Principle 4 of 25
The Majority Should Rule, but the Rights of the Minority Must Be Protected
“Though the will of the majority is in all cases to prevail, that will to be rightful must be reasonable; the minority possess their equal rights, which equal law must protect.
The Principle
Thomas Jefferson wrote: 'Though the will of the majority is in all cases to prevail, that will to be rightful must be reasonable; the minority possess their equal rights, which equal law must protect.' True freedom requires both the will of the many and protection for each one.
Why It Matters
Democracy without minority rights is mob rule. The Founders understood that the majority must govern — that is the essence of self-governance — but they also understood that a majority unchecked by law can be as tyrannical as any king. The Bill of Rights exists precisely to protect the individual and the minority from the passions of the majority.

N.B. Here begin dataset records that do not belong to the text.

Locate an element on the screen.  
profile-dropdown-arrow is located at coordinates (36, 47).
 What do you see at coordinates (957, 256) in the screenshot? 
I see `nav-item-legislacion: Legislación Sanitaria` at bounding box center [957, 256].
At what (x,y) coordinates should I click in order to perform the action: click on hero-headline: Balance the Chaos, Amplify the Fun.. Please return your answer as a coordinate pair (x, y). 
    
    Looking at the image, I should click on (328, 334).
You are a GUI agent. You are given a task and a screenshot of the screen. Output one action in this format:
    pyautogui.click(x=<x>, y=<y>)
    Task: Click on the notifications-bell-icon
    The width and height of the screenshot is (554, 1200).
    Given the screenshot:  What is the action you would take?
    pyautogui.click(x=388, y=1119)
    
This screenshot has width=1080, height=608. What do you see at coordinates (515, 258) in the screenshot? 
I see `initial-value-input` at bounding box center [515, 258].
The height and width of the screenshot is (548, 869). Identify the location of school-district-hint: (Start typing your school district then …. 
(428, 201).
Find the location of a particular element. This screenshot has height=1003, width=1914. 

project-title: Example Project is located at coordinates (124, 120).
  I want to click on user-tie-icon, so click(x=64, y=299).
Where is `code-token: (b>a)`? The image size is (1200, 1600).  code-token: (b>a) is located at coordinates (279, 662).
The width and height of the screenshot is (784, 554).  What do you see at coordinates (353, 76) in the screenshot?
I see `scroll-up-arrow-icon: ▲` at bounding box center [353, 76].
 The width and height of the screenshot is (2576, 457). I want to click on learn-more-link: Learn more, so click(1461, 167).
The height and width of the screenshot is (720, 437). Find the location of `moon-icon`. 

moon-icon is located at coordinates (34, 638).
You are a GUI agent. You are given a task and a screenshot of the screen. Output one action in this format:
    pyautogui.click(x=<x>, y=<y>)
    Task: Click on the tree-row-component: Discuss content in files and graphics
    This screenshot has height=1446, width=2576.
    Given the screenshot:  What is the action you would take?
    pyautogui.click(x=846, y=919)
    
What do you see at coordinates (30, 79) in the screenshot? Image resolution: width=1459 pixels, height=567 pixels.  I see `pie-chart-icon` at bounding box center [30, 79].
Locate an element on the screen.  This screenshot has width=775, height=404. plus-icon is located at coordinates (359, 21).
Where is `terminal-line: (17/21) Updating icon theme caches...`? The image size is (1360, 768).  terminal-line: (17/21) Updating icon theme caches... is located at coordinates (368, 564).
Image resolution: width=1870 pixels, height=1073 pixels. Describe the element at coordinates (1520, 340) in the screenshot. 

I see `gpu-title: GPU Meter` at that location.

This principle is tested whenever a popular majority demands something that would violate the rights of an unpopular minority. The Founders' answer was structural: write the protections into the Constitution, where no temporary majority can reach them. Rights that can be voted away by 51 percent are not rights at all — they are permissions, revocable at the majority's convenience.
The Question
When has the majority been wrong — and what protected the people who disagreed?
Discussion Questions
For families, classrooms, and book clubs
- 1
What is the difference between majority rule and mob rule?
- 2
Why is it important to protect the rights of people who disagree with the majority?
- 3
Can you think of a time when the majority was wrong about something?